Apple is reportedly telling suppliers to plan for assembly in other parts of Asia, particularly India and Vietnam. The company also hinted at having less reliance on Taiwan-based Foxconn, which runs the Zhengzhou factory at the center of the November COVID-19-lockdown protests.
Counterpoint Research said under normal conditions, this one factory accounts for 85% of production on Apple’s top phone model, the iPhone 14 Pro. And the unrest has caused production delays and shortages just in time for the holidays.
Apple may be looking outside Foxconn to further diversify, but Foxconn is looking to make a change, too. The supplier plans to quadruple its workforce at an iPhone plant in India, according to Reuters.
Both company and supplier are seemingly sick of virus disruptions out of China. Meanwhile, China is starting to lift some of its most crippling restrictions, claiming on state media it is because the virus is weakening, not because of the unprecedented protests seen in the country.
In late November, workers in Zhengzhou clashed with police at the iPhone production plant amid protests over compensation and COVID-19 lockdowns that required workers to live at the facility with no outside contact.

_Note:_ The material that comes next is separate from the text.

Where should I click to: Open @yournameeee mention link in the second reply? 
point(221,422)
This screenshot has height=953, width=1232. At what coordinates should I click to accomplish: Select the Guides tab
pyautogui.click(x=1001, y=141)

Shortly after that protest erupted, unrest spread throughout the country following a deadly apartment fire in the Xinjiang region, where many believe the lockdown delayed emergency response. Ten people died in the blaze, unable to escape.
The widespread protests that followed in resistance to the Chinese Communist Party are unprecedented since the Tiananmen Square protests and massacre in 1989, putting immense pressure on President Xi Jinping’s zero-COVID policies.